Похлопали жильцы в ладоши и разошлись печь.
Прошло шесть лет.
А многие граждане и посейчас в тоске колбасятся и не знают, можно ли советскому гражданину блины кушать или это есть религиозный предрассудок.
Не далее как вчера пришла ко мне в комнату хозяйка и говорит:
— Уж, говорит, и не знаю… Ванюшка-то, говорит, мой — ответственный пионер. Не обиделся бы на блины. Можно ли, говорит, ему их кушать? А?
Вспомнил я нашего управдома и отвечаю:
— Можно, говорю, гражданка. Кушайте. Только, говорю, дрова в кухне не колите и народные суммы на это не растрачивайте.
Так-то, граждане. Лопайте со сметаной.
Попалась, которая кусалась
Это, кажется что, в Тамбове было. В резерве милиции. Лошадь Васька укусила милиционера, гражданина Трелецкого.
Случай вполне прискорбный
А случилось это в Тамбове. Повел Трелецкий на водопой Ваську.
А жеребец Васька играться начал. Схватил для потехи руку и рвать начал.
Ну, крики, одним словом, охи, и кровь течет. А лошадь забавляется. Ей вроде это нравится так бузить.
Собрался резерв милиции, вырвал гражданина и в больницу его в карете «скорой помощи».
А насчет преступной лошади читатель, конечно, может полюбопытствовать, чего, например, с ней сделали. — Думаете — ее в тюрьму посадили? Верно! Откуда вы знаете? Именно в тюрьму. Одним словом, посадили ее в губернский дом заключенных и рапортичкой с отделом труда снеслись, дескать, —
Сообщаем, что лошадь, от которой произошел несчастный случай с милиционером, переведена в Губдомзак, где пока ведет себя прилично, причем об укусах Губдомзак предупрежден. В дальнейшем лошадь предназначена к продаже…
Врид. Нач-ка Адм. отдела (подпись)
Одним словом, угробили лошадку. Попалась, которая кусалась. Да и куда попала — в дом заключения с изоляцией.
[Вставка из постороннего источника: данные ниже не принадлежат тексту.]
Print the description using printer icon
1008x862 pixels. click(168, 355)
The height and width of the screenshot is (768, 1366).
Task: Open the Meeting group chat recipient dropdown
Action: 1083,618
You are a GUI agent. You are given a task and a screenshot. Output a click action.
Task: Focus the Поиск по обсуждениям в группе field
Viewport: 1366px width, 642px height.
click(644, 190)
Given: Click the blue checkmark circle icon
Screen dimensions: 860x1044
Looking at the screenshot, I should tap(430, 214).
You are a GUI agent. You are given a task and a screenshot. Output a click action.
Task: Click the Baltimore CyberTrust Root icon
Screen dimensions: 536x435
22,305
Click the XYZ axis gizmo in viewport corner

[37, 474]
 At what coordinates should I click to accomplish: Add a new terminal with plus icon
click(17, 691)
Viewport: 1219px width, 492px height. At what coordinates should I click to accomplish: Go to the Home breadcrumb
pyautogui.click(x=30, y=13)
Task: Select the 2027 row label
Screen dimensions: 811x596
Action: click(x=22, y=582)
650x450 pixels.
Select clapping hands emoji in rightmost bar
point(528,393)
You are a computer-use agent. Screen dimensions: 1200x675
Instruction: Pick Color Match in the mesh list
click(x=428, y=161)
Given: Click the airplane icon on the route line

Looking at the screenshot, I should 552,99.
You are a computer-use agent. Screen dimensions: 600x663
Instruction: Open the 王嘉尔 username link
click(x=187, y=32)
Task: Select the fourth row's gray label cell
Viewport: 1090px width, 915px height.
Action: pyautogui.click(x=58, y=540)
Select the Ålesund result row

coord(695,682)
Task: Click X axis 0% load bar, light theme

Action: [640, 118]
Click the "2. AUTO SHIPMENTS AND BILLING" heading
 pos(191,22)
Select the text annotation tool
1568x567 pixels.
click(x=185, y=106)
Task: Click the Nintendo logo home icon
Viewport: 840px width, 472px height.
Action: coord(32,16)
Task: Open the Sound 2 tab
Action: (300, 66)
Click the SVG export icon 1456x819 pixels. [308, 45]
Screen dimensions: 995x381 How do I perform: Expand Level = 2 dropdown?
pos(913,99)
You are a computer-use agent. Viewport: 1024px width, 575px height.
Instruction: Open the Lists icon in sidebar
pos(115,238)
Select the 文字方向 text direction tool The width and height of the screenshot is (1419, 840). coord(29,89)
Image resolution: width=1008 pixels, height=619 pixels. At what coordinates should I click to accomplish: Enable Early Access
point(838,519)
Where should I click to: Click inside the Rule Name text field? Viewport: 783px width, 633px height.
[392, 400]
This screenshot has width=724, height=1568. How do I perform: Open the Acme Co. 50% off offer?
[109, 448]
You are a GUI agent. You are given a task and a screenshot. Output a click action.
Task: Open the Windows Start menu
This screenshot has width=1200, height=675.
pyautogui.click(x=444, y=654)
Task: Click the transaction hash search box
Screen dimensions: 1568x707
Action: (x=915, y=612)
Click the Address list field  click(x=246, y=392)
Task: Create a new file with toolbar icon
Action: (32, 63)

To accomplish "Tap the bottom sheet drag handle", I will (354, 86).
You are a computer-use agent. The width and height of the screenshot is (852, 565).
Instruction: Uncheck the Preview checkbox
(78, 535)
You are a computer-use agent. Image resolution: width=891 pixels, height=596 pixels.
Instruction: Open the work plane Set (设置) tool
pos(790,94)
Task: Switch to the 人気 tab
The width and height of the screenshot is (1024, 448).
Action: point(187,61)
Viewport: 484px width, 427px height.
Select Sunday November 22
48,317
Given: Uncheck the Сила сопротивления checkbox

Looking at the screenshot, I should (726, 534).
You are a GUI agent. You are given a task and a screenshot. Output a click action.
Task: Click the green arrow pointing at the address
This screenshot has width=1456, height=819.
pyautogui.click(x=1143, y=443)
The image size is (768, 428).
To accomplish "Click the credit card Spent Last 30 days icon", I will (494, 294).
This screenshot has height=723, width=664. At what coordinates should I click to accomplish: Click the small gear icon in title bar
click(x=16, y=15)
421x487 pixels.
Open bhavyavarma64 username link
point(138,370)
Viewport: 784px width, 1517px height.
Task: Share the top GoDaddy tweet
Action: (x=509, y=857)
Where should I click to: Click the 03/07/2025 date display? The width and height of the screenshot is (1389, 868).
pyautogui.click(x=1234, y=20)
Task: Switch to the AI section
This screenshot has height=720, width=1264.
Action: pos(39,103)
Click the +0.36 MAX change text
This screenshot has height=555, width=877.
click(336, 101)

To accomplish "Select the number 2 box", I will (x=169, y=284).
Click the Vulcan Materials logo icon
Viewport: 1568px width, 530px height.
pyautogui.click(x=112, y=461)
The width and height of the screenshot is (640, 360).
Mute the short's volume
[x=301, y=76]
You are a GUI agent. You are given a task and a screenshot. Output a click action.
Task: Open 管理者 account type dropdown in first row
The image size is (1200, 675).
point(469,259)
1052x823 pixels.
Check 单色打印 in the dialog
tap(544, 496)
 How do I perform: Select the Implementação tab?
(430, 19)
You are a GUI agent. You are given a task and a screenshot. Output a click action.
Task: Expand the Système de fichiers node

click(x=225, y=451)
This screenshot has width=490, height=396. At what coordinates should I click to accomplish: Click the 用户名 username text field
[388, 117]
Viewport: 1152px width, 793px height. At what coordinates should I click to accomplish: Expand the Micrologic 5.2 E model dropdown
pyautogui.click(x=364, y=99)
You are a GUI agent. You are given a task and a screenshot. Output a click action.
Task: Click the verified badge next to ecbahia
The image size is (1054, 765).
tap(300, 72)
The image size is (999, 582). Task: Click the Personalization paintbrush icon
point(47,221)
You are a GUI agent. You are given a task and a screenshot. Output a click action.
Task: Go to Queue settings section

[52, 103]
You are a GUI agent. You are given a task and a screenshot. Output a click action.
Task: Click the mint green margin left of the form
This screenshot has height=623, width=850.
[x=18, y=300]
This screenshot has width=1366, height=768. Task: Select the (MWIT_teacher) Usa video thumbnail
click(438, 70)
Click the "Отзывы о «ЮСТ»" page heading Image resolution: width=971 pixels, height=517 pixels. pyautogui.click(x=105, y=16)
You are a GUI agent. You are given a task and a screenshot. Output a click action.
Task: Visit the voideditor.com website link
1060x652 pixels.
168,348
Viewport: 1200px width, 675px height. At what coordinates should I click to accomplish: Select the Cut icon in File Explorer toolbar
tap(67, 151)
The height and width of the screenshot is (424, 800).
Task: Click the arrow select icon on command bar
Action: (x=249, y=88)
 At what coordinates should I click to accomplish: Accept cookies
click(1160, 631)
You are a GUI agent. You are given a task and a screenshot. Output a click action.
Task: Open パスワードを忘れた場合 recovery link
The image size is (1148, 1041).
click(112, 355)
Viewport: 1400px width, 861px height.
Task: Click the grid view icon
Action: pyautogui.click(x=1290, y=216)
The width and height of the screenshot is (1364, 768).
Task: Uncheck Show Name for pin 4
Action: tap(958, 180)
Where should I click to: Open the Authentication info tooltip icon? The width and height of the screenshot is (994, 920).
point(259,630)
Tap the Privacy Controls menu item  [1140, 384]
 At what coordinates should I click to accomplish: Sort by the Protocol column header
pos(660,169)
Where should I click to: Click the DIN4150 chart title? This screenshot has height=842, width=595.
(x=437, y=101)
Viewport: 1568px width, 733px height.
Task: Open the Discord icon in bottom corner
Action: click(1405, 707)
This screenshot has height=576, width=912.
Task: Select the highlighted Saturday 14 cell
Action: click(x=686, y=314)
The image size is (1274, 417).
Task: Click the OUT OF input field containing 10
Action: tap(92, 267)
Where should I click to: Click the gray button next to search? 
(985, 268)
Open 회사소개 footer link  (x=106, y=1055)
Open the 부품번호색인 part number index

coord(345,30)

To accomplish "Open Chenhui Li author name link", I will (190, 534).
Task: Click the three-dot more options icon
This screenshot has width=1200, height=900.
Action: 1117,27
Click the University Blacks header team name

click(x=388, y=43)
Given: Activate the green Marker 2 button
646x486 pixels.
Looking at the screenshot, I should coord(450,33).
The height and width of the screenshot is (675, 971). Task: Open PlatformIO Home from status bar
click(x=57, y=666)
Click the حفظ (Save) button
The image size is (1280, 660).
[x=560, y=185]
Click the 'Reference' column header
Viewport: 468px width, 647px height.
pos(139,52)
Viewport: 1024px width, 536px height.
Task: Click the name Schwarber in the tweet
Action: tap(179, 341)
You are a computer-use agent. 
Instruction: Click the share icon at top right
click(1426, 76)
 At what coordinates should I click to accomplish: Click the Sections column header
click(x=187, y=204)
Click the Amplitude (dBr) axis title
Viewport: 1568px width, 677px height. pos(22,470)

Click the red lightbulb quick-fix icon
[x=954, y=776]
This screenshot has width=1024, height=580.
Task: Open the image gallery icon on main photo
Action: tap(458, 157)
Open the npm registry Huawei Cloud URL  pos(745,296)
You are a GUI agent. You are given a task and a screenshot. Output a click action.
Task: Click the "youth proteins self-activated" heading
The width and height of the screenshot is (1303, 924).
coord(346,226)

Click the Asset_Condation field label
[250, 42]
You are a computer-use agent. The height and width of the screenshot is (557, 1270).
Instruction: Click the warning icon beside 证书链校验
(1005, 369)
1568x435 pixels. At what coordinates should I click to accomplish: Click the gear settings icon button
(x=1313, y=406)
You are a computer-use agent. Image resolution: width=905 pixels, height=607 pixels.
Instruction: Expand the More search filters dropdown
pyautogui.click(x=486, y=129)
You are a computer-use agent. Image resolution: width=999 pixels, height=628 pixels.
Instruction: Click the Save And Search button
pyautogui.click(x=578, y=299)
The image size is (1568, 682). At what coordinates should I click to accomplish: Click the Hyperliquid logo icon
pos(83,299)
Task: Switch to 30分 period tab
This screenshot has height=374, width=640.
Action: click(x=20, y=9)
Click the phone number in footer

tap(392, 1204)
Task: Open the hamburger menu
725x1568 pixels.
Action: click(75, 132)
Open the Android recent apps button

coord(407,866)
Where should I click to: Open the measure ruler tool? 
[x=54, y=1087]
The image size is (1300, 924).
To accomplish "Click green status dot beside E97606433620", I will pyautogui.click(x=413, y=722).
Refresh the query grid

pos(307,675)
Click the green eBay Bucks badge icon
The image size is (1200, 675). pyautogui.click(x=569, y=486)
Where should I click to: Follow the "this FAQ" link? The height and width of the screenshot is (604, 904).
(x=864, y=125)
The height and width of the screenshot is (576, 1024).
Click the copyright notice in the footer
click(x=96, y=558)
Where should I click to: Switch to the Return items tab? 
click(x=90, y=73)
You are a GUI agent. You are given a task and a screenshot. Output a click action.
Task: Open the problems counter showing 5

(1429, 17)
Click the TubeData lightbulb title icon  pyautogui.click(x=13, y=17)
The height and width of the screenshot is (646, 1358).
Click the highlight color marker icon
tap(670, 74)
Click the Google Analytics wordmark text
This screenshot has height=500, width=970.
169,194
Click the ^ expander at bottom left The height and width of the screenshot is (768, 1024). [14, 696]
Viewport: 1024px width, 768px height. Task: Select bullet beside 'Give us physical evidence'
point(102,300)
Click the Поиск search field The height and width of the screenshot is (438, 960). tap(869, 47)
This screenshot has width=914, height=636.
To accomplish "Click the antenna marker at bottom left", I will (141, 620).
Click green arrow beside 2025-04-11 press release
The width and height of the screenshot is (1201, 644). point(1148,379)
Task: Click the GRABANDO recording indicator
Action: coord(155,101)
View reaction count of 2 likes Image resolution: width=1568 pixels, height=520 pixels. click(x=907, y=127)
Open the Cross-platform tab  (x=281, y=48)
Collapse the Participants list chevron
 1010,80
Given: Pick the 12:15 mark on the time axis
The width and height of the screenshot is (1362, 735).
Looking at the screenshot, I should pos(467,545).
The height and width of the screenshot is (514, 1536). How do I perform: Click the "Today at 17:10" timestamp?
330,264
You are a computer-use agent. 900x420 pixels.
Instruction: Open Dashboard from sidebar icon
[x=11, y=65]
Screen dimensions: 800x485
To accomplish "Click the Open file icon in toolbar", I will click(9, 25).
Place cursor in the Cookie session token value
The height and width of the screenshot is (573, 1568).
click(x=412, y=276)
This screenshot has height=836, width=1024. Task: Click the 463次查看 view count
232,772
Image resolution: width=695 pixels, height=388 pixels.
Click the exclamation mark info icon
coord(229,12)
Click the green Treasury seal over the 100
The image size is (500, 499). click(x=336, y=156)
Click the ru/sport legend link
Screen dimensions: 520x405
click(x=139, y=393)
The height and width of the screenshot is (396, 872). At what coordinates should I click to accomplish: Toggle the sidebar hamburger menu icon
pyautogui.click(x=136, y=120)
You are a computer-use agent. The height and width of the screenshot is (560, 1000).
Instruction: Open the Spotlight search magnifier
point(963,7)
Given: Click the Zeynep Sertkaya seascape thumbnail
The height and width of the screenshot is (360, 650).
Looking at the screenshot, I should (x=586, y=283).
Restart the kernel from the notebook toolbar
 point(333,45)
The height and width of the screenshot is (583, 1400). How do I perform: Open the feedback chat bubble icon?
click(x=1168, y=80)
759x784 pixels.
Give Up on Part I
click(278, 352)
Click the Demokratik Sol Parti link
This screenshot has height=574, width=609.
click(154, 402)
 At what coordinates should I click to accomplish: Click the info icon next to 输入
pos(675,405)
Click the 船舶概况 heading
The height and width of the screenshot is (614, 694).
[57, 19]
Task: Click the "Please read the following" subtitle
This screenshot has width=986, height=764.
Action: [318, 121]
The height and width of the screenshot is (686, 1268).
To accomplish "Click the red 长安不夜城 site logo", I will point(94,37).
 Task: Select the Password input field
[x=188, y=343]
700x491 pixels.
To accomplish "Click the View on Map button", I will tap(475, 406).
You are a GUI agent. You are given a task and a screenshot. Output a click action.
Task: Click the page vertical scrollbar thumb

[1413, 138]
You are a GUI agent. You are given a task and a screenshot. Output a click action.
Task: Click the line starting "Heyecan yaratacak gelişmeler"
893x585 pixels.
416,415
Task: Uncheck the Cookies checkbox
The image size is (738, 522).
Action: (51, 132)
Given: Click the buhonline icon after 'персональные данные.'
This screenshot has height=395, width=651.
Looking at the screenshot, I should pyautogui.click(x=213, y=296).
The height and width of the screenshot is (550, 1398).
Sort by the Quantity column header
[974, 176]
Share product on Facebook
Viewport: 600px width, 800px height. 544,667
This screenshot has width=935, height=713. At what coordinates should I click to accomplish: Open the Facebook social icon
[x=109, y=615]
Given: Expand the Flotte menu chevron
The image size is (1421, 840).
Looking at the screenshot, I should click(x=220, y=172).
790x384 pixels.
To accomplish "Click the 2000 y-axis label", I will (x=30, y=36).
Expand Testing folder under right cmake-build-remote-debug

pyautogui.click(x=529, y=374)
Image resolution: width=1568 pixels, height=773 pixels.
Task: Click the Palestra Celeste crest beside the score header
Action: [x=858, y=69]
Иная лошадь лоб себе расшибет, начальника милиции забодает и то такой чести не дождется. Тут уж кому какое счастье, читатель. Не правда ли?
А вот жеребцу Ваське — счастье.
А лошади в Тамбове, говорят, перестали кусаться. Как рукой сняло.
Столичная штучка
В селе Усачи, Калужской губернии, на днях состоялись перевыборы председателя.
Городской товарищ Ведерников, посланный ячейкой в подшефное село, стоял на свежеструганных бревнах и говорил собранию:
— Международное положение, граждане, яснее ясного. Задерживаться на этом, к сожалению, не приходится. Перейдем поэтому к текущему моменту дня, к выбору председателя заместо Костылева, Ивана. Этот паразит не может быть облечен всей полнотой государственной власти, а потому сменяется…
Представитель сельской бедноты, мужик Бобров, Михаиле Васильевич, стоял на бревнах подле городского товарища и, крайне беспокоясь, что городские слова мало доступны пониманию крестьян, тут же, по доброй своей охоте, разъяснял неясный смысл речи.
— Одним словом, — сказал Михайло Бобров, — этот паразит, распроязви его душу — Костылев, Иван Максимыч, — не могит быть облегчен и потому сменяется…
— И заместо указанного Ивана Костылева, — продолжал городской оратор, — предлагается избрать человека, потому как нам паразитов не надобно.
— И заместо паразита, — пояснил Бобров, — и етого, язви его душу, самогонщика, хоша он мне и родственник со стороны жены, предлагается изменить и наметить.
— Предлагается, — сказал городской товарищ, — выставить кандидатуру лиц.
Михайло Бобров скинул с себя от полноты чувств шапку и сделал широкий жест, приглашая немедленно выставить кандидатуру лиц.
Общество молчало.
— Разве Быкина, что ли? Или Еремея Ивановича Секина, а? — несмело спросил кто-то.
— Так, — сказал городской товарищ, — Быкина… Запишем.
— Чичас запишем, — пояснил Бобров.
Толпа, молчавшая до сего момента, принялась страшным образом галдеть и выкрикивать имена, требуя немедленно возводить своих кандидатов в должность председателя.
— Быкина, Васю! Еремея Ивановича Секина! Миколаева…
Городской товарищ Ведерников записывал эти имена на своем мандате.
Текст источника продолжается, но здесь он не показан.